Some lessees make the mistake of focusing on the low monthly payments and don't consider also the choices that they will need to make at the end of the lease.

Lessees should keep in mind, for example, that they may need to continue using the equipment, which may require extending the lease or buying out the equipment. Both choices may generate additional costs.

Financing the purchase through a loan may make more sense if the company needs to use the equipment longer than just few years. In the example above, financed purchase becomes the preferred choice if the equipment will be used more than four years. In this example, leasing would still provide the lowest monthly payments even for usage durations above four years. However, other factors such as tax deduction on equipment depreciation or sale of the equipment at the end of its use make financed purchase the least expensive option for longer use.

Cash purchase could be the preferred option, on the other hand, if the equipment is needed for longer period of time and the interest rate of the lease or loan significantly exceeds company's cost of capital. In the example above, cash purchase never becomes the preferred choice since the cost of capital is not significantly lower than the interest rate of the lease or loan. In other words, the company can use its cash to get better returns from other investments and should either lease the equipment or finance the equipment purchase.

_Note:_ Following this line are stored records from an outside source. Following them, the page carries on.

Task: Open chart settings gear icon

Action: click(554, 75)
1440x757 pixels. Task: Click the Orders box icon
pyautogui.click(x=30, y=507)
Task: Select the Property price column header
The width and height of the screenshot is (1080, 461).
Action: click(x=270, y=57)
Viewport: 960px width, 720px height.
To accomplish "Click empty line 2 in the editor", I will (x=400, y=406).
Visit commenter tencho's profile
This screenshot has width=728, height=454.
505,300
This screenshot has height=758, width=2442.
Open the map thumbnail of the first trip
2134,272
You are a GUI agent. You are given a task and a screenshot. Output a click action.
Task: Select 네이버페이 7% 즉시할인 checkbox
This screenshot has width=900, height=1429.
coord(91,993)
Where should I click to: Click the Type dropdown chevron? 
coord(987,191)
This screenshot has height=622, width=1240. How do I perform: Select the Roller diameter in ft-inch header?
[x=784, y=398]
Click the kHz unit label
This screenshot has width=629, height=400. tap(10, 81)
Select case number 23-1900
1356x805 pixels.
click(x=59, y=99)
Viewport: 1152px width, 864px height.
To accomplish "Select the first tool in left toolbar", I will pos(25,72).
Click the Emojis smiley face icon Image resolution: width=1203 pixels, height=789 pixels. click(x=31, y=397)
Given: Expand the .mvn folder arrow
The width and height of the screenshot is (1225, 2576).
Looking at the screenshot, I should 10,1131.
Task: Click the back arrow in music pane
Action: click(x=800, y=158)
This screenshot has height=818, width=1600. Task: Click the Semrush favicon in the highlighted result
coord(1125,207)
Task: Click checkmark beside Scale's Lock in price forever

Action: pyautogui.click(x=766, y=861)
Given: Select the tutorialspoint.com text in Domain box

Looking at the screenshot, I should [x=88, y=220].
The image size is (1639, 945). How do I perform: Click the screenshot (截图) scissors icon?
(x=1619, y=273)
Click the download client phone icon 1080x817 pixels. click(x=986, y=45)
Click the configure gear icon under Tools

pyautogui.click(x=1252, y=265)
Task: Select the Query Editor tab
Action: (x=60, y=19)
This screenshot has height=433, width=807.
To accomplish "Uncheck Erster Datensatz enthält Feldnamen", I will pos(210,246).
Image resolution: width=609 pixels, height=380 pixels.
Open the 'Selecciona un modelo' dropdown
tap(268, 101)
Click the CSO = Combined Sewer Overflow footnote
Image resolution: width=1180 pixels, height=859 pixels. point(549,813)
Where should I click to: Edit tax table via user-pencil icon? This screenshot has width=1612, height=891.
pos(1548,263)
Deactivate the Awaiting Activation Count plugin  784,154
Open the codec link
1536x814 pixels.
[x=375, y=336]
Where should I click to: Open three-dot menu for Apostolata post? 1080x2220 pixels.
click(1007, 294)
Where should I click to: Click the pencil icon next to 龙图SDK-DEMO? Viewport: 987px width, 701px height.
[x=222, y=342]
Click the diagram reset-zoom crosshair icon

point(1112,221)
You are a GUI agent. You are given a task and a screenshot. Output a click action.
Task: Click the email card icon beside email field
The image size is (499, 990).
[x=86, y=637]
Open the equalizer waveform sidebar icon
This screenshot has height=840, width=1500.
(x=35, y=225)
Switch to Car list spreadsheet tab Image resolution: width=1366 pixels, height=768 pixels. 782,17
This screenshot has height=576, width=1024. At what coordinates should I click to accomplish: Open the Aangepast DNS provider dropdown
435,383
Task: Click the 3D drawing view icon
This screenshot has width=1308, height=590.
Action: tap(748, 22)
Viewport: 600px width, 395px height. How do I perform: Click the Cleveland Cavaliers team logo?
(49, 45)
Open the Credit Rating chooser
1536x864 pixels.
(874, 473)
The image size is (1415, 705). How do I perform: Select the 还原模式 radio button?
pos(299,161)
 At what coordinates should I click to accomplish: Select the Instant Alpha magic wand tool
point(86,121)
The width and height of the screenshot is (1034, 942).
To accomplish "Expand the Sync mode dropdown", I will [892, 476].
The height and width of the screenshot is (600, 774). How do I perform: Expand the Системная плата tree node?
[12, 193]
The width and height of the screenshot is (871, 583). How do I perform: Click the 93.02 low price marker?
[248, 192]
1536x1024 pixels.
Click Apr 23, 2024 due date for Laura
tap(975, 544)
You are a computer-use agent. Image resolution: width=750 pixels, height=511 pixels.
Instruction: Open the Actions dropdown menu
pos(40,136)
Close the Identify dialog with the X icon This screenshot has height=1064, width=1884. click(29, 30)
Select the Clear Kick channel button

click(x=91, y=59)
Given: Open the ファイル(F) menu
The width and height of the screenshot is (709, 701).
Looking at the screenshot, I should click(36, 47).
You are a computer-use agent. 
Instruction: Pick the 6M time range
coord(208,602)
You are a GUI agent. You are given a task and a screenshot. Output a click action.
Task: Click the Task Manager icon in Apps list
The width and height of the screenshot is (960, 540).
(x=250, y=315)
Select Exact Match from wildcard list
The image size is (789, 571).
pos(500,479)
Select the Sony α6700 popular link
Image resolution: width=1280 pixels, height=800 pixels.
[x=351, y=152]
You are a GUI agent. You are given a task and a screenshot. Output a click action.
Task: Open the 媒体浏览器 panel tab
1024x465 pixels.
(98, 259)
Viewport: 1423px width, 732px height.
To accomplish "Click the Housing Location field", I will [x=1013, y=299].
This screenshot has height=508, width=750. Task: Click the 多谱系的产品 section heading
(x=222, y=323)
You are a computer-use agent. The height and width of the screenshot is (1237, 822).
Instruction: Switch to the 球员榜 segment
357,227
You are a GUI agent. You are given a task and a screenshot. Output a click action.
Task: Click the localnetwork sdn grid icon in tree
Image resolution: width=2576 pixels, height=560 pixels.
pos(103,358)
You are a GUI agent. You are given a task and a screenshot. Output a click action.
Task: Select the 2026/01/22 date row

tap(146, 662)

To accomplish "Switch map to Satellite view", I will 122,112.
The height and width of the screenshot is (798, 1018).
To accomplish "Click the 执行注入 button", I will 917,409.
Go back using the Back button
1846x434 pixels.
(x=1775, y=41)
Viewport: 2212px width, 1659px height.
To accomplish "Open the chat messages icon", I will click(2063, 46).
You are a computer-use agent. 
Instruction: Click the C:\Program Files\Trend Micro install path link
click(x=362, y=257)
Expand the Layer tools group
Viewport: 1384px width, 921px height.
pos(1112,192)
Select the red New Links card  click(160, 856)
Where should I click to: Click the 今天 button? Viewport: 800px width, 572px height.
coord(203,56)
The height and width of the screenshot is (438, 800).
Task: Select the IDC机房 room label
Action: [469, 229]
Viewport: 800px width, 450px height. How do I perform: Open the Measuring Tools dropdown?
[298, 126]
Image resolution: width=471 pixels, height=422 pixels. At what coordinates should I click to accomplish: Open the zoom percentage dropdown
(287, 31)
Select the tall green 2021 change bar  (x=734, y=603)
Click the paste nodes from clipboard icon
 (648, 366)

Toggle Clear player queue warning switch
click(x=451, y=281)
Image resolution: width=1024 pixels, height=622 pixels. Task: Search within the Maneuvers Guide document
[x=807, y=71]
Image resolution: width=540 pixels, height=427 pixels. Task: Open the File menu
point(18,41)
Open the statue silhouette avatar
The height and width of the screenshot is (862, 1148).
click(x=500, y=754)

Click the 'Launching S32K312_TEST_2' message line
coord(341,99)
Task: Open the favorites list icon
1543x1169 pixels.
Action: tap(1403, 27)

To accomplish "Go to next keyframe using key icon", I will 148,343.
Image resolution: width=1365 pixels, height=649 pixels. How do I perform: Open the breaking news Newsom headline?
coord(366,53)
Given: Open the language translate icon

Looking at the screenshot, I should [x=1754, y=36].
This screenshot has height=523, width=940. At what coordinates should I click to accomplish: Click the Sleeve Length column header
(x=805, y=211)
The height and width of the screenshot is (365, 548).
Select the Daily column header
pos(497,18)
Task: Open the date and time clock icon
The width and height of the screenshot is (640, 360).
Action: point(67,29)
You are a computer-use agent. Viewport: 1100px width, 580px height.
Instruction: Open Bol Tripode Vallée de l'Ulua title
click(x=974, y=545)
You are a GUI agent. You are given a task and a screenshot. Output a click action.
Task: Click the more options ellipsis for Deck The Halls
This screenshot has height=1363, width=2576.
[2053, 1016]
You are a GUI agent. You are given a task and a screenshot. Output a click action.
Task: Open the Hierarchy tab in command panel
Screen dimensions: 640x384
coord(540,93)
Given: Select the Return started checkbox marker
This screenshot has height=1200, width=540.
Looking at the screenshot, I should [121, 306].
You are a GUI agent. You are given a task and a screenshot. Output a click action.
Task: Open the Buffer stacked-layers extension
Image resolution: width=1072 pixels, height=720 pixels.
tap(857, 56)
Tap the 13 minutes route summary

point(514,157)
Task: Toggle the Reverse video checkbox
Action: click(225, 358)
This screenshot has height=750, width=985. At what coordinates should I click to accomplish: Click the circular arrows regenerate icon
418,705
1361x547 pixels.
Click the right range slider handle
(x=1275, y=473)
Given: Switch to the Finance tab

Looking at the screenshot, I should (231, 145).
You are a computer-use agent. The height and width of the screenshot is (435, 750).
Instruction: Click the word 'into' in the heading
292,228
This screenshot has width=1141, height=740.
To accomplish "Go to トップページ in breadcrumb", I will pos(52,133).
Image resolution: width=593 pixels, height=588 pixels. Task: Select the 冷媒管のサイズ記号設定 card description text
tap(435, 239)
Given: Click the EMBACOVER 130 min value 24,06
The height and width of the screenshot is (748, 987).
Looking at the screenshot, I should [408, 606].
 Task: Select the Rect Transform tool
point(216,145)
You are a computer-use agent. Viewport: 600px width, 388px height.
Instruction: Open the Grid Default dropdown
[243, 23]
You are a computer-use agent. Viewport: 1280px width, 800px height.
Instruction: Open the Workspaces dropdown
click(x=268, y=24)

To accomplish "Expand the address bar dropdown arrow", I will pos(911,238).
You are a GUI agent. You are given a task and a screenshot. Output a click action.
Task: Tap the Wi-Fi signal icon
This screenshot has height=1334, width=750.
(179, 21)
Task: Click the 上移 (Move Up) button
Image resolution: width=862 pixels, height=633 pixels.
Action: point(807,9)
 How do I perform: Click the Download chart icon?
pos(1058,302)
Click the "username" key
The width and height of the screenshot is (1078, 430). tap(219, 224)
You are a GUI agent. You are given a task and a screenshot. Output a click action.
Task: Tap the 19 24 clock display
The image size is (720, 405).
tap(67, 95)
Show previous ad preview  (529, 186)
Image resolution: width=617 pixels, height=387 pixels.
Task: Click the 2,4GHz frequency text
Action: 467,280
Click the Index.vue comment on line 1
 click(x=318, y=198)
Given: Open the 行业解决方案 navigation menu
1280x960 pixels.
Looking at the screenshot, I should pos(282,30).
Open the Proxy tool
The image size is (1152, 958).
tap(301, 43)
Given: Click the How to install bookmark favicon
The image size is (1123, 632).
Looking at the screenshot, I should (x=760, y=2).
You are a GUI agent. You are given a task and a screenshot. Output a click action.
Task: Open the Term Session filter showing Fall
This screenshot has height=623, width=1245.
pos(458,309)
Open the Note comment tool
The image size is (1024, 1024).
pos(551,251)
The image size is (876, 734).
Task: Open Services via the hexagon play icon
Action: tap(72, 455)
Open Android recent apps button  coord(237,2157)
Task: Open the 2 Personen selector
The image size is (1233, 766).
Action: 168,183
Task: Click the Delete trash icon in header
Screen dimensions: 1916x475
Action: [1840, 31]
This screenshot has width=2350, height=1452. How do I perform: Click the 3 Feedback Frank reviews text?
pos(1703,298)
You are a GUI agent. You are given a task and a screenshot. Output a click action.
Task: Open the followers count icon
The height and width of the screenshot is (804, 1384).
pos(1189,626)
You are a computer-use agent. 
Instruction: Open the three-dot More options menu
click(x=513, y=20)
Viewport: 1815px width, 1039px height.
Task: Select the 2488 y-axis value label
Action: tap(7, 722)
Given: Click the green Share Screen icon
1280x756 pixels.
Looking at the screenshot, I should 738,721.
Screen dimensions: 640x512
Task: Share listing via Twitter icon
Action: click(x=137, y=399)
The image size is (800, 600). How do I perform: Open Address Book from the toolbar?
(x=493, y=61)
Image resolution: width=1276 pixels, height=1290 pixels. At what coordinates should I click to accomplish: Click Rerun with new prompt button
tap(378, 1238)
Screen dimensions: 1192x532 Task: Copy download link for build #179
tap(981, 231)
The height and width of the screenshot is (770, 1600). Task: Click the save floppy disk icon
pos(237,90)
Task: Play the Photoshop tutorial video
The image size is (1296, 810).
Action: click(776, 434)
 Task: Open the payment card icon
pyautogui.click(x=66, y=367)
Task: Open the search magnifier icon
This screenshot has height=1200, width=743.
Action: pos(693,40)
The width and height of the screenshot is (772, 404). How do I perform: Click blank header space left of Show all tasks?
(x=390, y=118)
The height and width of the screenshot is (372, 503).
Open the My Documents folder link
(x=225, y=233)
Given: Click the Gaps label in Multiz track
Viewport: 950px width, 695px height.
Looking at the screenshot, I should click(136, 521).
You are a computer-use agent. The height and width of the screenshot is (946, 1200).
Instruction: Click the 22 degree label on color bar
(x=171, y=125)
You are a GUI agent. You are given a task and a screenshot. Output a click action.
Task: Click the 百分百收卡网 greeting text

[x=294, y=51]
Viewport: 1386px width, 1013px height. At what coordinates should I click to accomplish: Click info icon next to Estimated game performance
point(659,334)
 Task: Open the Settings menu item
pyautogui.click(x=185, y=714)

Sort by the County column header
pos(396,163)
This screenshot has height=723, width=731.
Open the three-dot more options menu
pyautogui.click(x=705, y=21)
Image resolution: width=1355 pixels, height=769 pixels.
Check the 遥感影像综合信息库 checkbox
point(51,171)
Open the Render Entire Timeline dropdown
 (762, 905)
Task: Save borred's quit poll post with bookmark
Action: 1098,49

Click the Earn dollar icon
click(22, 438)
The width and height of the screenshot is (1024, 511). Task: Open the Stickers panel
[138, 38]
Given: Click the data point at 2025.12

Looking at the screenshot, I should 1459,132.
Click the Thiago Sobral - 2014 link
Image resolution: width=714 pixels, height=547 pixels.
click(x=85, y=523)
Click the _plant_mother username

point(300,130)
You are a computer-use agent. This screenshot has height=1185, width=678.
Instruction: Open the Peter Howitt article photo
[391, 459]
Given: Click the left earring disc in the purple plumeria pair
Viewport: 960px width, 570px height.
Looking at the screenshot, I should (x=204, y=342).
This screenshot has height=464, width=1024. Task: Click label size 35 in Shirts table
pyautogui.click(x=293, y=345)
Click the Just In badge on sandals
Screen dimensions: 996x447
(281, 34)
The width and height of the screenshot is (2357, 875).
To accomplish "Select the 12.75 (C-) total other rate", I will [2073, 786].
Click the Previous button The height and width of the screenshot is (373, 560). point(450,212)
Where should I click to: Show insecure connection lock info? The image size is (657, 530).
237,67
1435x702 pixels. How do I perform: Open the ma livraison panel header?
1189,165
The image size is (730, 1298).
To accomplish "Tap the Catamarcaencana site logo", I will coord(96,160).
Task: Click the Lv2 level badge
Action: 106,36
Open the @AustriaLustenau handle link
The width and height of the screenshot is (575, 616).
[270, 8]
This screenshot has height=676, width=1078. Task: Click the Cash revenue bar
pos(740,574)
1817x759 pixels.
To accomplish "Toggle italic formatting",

On the other hand, if the company had plenty of cash on hand, which were held in low-return accounts, buying the equipment with the available cash could be the least expensive alternative. Keeping low debt and avoiding taking on additional loans is another situation where cash purchase could be the preferred option.

There are many scenarios to consider before choosing the method to acquire capital equipment. But as long as all cash flow drivers are taken into account, you should feel comfortable making these decisions. FinanceIsland's lease-or-buy calculator takes into account all relevant cash flow drivers and helps you to model some of these scenarios to arrive at the best lease-or-buy decision.